◆ Dataset

┏━━

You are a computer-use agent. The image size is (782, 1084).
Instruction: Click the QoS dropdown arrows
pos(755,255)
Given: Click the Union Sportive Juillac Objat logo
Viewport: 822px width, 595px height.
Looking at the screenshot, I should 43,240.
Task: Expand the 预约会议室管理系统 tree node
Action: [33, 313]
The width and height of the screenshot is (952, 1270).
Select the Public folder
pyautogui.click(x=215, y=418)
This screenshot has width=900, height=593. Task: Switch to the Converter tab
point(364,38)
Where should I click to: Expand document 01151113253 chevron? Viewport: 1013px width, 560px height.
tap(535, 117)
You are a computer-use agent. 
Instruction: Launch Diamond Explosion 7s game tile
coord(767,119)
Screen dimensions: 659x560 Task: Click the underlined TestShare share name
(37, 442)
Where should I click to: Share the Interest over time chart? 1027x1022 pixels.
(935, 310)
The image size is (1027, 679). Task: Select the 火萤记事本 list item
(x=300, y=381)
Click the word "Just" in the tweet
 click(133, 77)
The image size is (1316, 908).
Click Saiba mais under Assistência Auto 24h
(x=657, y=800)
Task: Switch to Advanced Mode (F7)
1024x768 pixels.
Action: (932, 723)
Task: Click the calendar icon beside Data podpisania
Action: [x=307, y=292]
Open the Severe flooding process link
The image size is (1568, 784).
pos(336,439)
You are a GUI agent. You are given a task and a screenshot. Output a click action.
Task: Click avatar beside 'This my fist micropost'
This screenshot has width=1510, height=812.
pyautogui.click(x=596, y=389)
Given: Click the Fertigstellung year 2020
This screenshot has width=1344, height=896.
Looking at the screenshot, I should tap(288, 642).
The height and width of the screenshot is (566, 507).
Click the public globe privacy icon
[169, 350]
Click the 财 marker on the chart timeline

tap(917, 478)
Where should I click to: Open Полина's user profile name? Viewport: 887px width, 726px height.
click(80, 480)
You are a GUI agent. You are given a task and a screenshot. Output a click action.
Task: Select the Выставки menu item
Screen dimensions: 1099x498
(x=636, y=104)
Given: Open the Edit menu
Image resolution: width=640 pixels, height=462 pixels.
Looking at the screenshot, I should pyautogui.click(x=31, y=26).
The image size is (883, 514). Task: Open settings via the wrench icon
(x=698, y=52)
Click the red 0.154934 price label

┗━━

◆ To be done
Swap "wrench icon" for "gear icon" in the entries, starting at the line containing "Where should I click to: Share" and ending at the last entry, and give those lines again with everything else unchanged.

◆ Output of the task
Where should I click to: Share the Interest over time chart? 1027x1022 pixels.
(935, 310)
The image size is (1027, 679). Task: Select the 火萤记事本 list item
(x=300, y=381)
Click the word "Just" in the tweet
 click(133, 77)
The image size is (1316, 908).
Click Saiba mais under Assistência Auto 24h
(x=657, y=800)
Task: Switch to Advanced Mode (F7)
1024x768 pixels.
Action: (932, 723)
Task: Click the calendar icon beside Data podpisania
Action: [x=307, y=292]
Open the Severe flooding process link
The image size is (1568, 784).
pos(336,439)
You are a GUI agent. You are given a task and a screenshot. Output a click action.
Task: Click avatar beside 'This my fist micropost'
This screenshot has width=1510, height=812.
pyautogui.click(x=596, y=389)
Given: Click the Fertigstellung year 2020
This screenshot has width=1344, height=896.
Looking at the screenshot, I should tap(288, 642).
The height and width of the screenshot is (566, 507).
Click the public globe privacy icon
[169, 350]
Click the 财 marker on the chart timeline

tap(917, 478)
Where should I click to: Open Полина's user profile name? Viewport: 887px width, 726px height.
click(80, 480)
You are a GUI agent. You are given a task and a screenshot. Output a click action.
Task: Select the Выставки menu item
Screen dimensions: 1099x498
(x=636, y=104)
Given: Open the Edit menu
Image resolution: width=640 pixels, height=462 pixels.
Looking at the screenshot, I should pyautogui.click(x=31, y=26).
The image size is (883, 514). Task: Open settings via the gear icon
(x=698, y=52)
Click the red 0.154934 price label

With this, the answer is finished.